■ Exercise ■
Give the entries again exactly, every one of them.

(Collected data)
··········

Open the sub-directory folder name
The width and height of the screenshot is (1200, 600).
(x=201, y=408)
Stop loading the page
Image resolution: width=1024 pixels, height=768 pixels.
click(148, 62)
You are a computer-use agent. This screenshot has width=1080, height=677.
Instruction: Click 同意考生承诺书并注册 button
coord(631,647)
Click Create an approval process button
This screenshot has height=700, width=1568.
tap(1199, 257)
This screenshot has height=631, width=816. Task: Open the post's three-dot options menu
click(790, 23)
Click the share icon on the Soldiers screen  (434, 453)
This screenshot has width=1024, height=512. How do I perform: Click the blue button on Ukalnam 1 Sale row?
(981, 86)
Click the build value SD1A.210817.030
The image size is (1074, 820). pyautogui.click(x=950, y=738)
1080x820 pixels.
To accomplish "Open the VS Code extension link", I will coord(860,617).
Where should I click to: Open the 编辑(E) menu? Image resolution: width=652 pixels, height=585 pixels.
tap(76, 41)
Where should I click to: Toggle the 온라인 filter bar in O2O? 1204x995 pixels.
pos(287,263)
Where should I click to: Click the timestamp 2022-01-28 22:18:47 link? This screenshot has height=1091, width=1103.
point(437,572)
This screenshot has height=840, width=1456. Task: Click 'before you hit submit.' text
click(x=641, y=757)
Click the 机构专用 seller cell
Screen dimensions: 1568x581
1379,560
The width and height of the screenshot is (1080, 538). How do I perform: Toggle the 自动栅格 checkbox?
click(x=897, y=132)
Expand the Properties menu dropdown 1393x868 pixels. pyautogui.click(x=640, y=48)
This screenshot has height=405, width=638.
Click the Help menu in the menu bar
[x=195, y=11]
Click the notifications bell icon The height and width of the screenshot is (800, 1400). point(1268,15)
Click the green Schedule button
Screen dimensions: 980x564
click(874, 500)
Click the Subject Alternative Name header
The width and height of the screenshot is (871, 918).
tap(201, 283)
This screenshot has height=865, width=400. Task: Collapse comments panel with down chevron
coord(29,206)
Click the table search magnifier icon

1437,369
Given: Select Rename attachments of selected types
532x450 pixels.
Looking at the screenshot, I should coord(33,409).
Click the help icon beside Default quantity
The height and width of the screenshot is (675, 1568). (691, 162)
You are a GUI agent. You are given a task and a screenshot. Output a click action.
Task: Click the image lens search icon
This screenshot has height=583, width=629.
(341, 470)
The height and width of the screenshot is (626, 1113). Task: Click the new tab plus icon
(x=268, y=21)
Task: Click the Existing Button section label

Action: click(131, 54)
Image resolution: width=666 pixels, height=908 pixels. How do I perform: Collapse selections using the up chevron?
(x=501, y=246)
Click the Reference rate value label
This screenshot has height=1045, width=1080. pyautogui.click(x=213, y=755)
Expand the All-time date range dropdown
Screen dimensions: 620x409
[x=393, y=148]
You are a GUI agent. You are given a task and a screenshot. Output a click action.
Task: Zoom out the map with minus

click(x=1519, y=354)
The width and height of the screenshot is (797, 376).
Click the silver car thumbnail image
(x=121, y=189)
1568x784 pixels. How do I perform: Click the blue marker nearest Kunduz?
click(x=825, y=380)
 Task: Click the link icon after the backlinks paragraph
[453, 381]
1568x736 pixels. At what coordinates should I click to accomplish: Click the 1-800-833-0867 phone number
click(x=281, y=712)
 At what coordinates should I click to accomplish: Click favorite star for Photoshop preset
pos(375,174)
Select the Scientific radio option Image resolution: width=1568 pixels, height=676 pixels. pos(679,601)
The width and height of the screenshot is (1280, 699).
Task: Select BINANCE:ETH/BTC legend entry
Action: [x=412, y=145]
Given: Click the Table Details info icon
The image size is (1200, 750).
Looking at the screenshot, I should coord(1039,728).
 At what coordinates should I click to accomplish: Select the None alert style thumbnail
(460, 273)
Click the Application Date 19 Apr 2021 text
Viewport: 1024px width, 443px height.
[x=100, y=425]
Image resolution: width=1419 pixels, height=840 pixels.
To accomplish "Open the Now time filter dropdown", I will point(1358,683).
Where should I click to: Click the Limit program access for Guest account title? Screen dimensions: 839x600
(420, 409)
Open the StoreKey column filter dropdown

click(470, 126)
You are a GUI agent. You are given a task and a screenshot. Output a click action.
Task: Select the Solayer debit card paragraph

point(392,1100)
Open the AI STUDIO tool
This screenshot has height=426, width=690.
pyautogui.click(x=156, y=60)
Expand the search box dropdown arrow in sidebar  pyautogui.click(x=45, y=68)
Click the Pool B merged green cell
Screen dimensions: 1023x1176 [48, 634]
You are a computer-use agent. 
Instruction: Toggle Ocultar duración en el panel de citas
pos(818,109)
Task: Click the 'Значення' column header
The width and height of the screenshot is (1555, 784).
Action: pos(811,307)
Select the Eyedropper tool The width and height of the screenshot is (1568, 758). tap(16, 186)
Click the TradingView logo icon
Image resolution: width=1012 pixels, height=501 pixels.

··········

■ Reply to the task ■
Open the sub-directory folder name
The width and height of the screenshot is (1200, 600).
(x=201, y=408)
Stop loading the page
Image resolution: width=1024 pixels, height=768 pixels.
click(148, 62)
You are a computer-use agent. This screenshot has width=1080, height=677.
Instruction: Click 同意考生承诺书并注册 button
coord(631,647)
Click Create an approval process button
This screenshot has height=700, width=1568.
tap(1199, 257)
This screenshot has height=631, width=816. Task: Open the post's three-dot options menu
click(790, 23)
Click the share icon on the Soldiers screen  (434, 453)
This screenshot has width=1024, height=512. How do I perform: Click the blue button on Ukalnam 1 Sale row?
(981, 86)
Click the build value SD1A.210817.030
The image size is (1074, 820). pyautogui.click(x=950, y=738)
1080x820 pixels.
To accomplish "Open the VS Code extension link", I will coord(860,617).
Where should I click to: Open the 编辑(E) menu? Image resolution: width=652 pixels, height=585 pixels.
tap(76, 41)
Where should I click to: Toggle the 온라인 filter bar in O2O? 1204x995 pixels.
pos(287,263)
Where should I click to: Click the timestamp 2022-01-28 22:18:47 link? This screenshot has height=1091, width=1103.
point(437,572)
This screenshot has height=840, width=1456. Task: Click 'before you hit submit.' text
click(x=641, y=757)
Click the 机构专用 seller cell
Screen dimensions: 1568x581
1379,560
The width and height of the screenshot is (1080, 538). How do I perform: Toggle the 自动栅格 checkbox?
click(x=897, y=132)
Expand the Properties menu dropdown 1393x868 pixels. pyautogui.click(x=640, y=48)
This screenshot has height=405, width=638.
Click the Help menu in the menu bar
[x=195, y=11]
Click the notifications bell icon The height and width of the screenshot is (800, 1400). point(1268,15)
Click the green Schedule button
Screen dimensions: 980x564
click(874, 500)
Click the Subject Alternative Name header
The width and height of the screenshot is (871, 918).
tap(201, 283)
This screenshot has height=865, width=400. Task: Collapse comments panel with down chevron
coord(29,206)
Click the table search magnifier icon

1437,369
Given: Select Rename attachments of selected types
532x450 pixels.
Looking at the screenshot, I should coord(33,409).
Click the help icon beside Default quantity
The height and width of the screenshot is (675, 1568). (691, 162)
You are a GUI agent. You are given a task and a screenshot. Output a click action.
Task: Click the image lens search icon
This screenshot has height=583, width=629.
(341, 470)
The height and width of the screenshot is (626, 1113). Task: Click the new tab plus icon
(x=268, y=21)
Task: Click the Existing Button section label

Action: click(131, 54)
Image resolution: width=666 pixels, height=908 pixels. How do I perform: Collapse selections using the up chevron?
(x=501, y=246)
Click the Reference rate value label
This screenshot has height=1045, width=1080. pyautogui.click(x=213, y=755)
Expand the All-time date range dropdown
Screen dimensions: 620x409
[x=393, y=148]
You are a GUI agent. You are given a task and a screenshot. Output a click action.
Task: Zoom out the map with minus

click(x=1519, y=354)
The width and height of the screenshot is (797, 376).
Click the silver car thumbnail image
(x=121, y=189)
1568x784 pixels. How do I perform: Click the blue marker nearest Kunduz?
click(x=825, y=380)
 Task: Click the link icon after the backlinks paragraph
[453, 381]
1568x736 pixels. At what coordinates should I click to accomplish: Click the 1-800-833-0867 phone number
click(x=281, y=712)
 At what coordinates should I click to accomplish: Click favorite star for Photoshop preset
pos(375,174)
Select the Scientific radio option Image resolution: width=1568 pixels, height=676 pixels. pos(679,601)
The width and height of the screenshot is (1280, 699).
Task: Select BINANCE:ETH/BTC legend entry
Action: [x=412, y=145]
Given: Click the Table Details info icon
The image size is (1200, 750).
Looking at the screenshot, I should coord(1039,728).
 At what coordinates should I click to accomplish: Select the None alert style thumbnail
(460, 273)
Click the Application Date 19 Apr 2021 text
Viewport: 1024px width, 443px height.
[x=100, y=425]
Image resolution: width=1419 pixels, height=840 pixels.
To accomplish "Open the Now time filter dropdown", I will point(1358,683).
Where should I click to: Click the Limit program access for Guest account title? Screen dimensions: 839x600
(420, 409)
Open the StoreKey column filter dropdown

click(470, 126)
You are a GUI agent. You are given a task and a screenshot. Output a click action.
Task: Select the Solayer debit card paragraph

point(392,1100)
Open the AI STUDIO tool
This screenshot has height=426, width=690.
pyautogui.click(x=156, y=60)
Expand the search box dropdown arrow in sidebar  pyautogui.click(x=45, y=68)
Click the Pool B merged green cell
Screen dimensions: 1023x1176 [48, 634]
You are a computer-use agent. 
Instruction: Toggle Ocultar duración en el panel de citas
pos(818,109)
Task: Click the 'Значення' column header
The width and height of the screenshot is (1555, 784).
Action: pos(811,307)
Select the Eyedropper tool The width and height of the screenshot is (1568, 758). tap(16, 186)
Click the TradingView logo icon
Image resolution: width=1012 pixels, height=501 pixels.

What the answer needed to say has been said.